_REQUIRED WORK_
1: According to the passage on extending time under s 588FF(3)(b) of the Corporations Act, who bears the onus of showing why the time limit should not apply?
2: Carry on the passage on extending time under s 588FF(3)(b) of the Corporations Act, starting after its final sentence.

The relevant principles applicable to an order for extension of time under s 588FF(3)(b) of the Corporations Act are well established. In BP Australia Ltd v Brown (2003) 58 NSWLR 322 at 356-358; (2003) 46 ACSR 677; [2003] NSWCA 216, the Court of Appeal identified the question namely whether it is "fair and just in all of the circumstances" to grant the relevant extension, having regard to, on the one hand, the liquidator's explanation for delay and, on the other, the prejudice the defendant would suffer as a result of the extension. In New Cap Reinsurance Corp Ltd (in liq) v Reaseguros Alianza SA (2004) 186 FLR 175; [2004] NSWSC 787 at [52], White J observed that the matters raised in such an application would ordinarily include any explanation for the delay in bringing the proceedings; a preliminary review of the merits of the foreshadowed proceedings, directed to whether they were so devoid of prospects that it would be unfair, by granting an extension, to expose the other party to the continuing prospect of suit; and whether the likely or actual prejudice resulting from the grant of the extension was sufficient substantially to outweigh the case for granting an extension. The relevant factors were summarised, in similar terms, by Ward J in Re Clarecastle Pty Ltd (in liq) (2011) 85 ACSR 260; [2011] NSWSC 857 at [22].
In my judgment in Re Octaviar Ltd Pty Limited (recs and mgrs apptd) (in liq) (2012) 271 FLR 413; [2012] NSWSC 1460 at [64], I observed that the time limitations in the section reflect a recognition that the quality of justice may deteriorate where there is delay and there will be a need that potential defendants be made aware of claims against them within a reasonable time and the loss of the ability to make a relevant claim can be justified as providing certainty to persons who had had dealings with the company. At the same time, I there noted cases where extensions of time had been granted and observed that:
"The Court should consider whether the liquidators have diligently pursued the object of disposing of the proceedings in a timely way; used, or could reasonably have used, available opportunities under the rules or otherwise to avoid delay; and reasonably implemented the practice and procedure of the Court with the object of eliminating any lapse of time between the commencement of proceedings and their final determination...the liquidators bear the onus of demonstrating why it is just and fair that the time limit prescribed by s 588FF(3) of the Corporations Act should not apply."
I also recognised that there are a number of cases where, for example, orders extending time without identifying a particular transaction, or a particular defendant, have been made, at least where it is not possible for a liquidator to identify the relevant transactions or the relevant defendants with certainty at the time of making the application: for example, Fortress Credit Corporation (Australia) II Pty Limited v Fletcher (2015) 254 CLR 489 at [24]; [2015] HCA 10. The case law supports Mr Edney's summary of the applicable factors to the exercise of the Court's discretion as including the extent of delay and the explanation for it, the merits of the proposed proceedings, and the prejudice arising from the grant of the extension: Re Plutus Payroll Australia Pty Limited (in liq) [2020] NSWSC 1438 at [13].

[Item coordinate data]
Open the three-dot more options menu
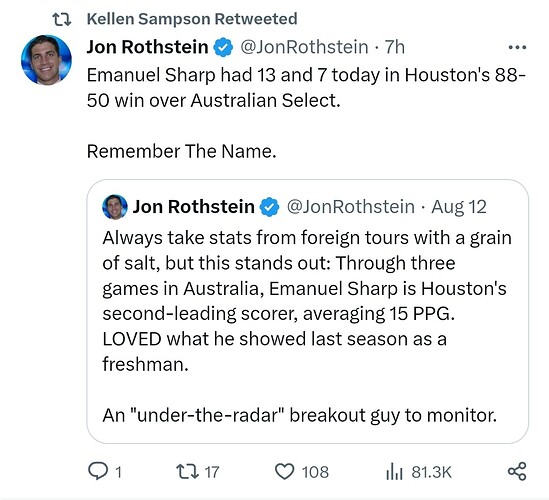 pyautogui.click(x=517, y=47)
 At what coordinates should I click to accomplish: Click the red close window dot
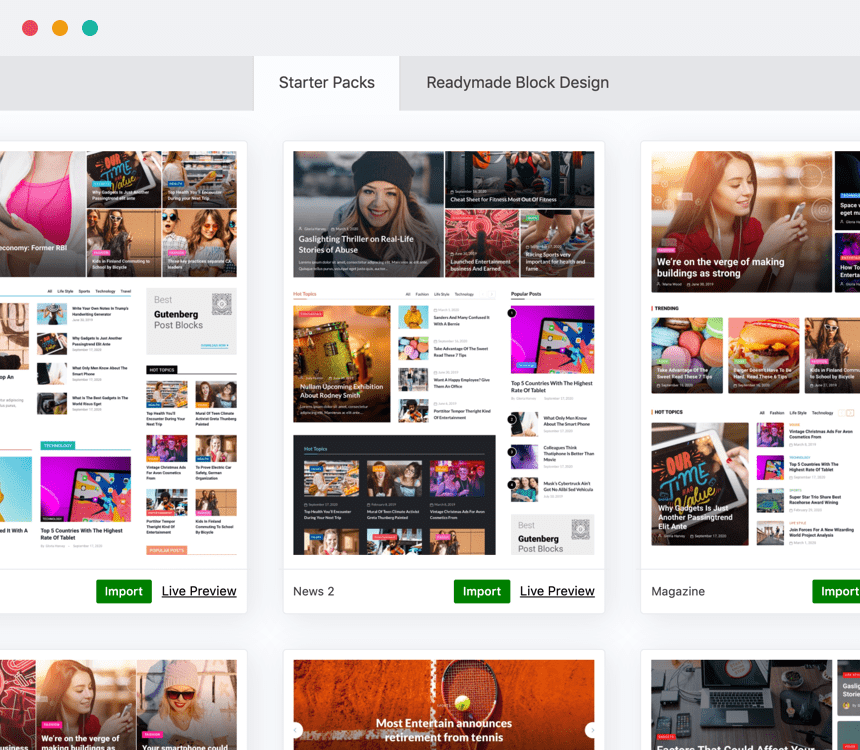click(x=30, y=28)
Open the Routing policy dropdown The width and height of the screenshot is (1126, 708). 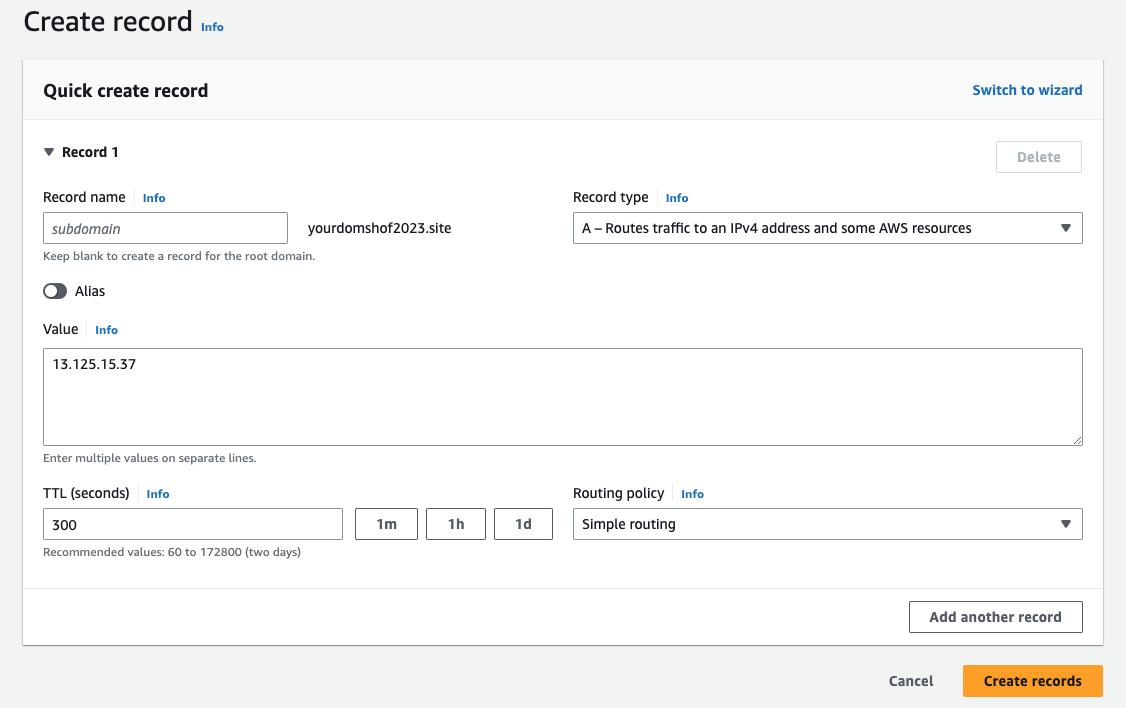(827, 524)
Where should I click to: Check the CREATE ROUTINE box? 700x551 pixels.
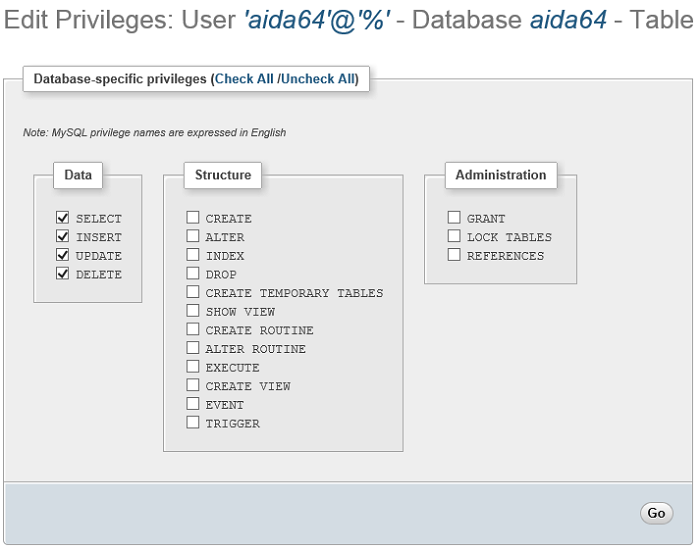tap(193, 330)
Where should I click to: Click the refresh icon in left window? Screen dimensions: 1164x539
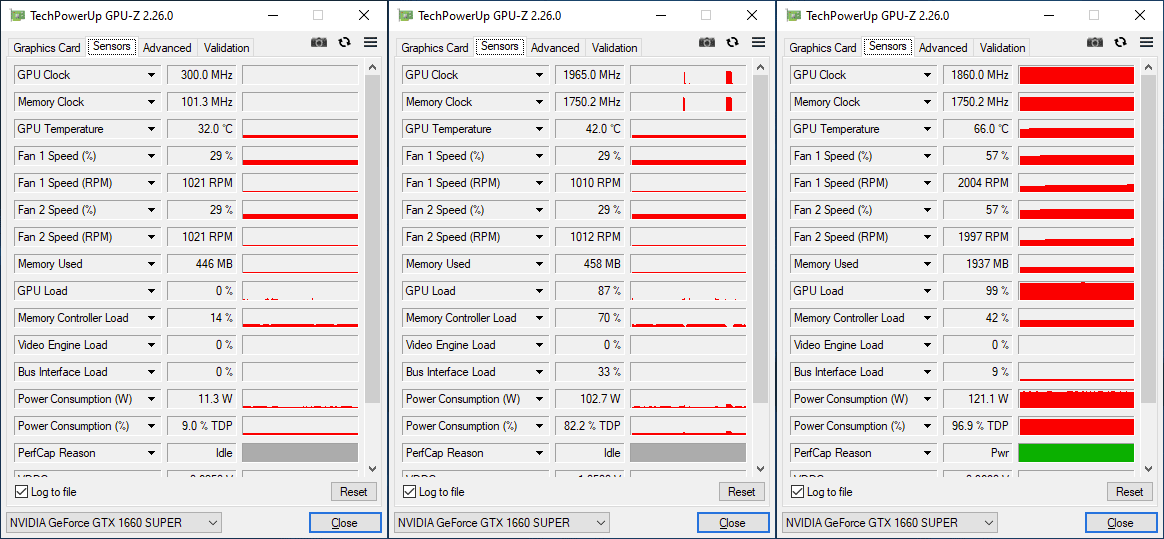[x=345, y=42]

_ANSWERS TO EACH TASK_
1: The liquidators bear that onus.

2:
There is force in the liquidator's submission that it is commercially undesirable that they be required to take steps at this point to lodge a proof of debt, and deal with a potential appeal against a refusal of that proof of debt, or to commence proceedings and incur the costs of doing so, where the extent of returns available from the prospective defendants, so far as they are in insolvency administration or, in one case, deregistered, is uncertain. I also recognise that, as Mr Edney points out, the claims involved are substantial in their nominal value, and that the liquidators may rightly feel that they are obliged to take steps to preserve those claims, at least where there is a possibility that the liquidators of the prospective defendants might obtain recoveries, which would allow a return on a proof of debt lodged by Franklyn Scholar or Performance Development Group in their liquidations.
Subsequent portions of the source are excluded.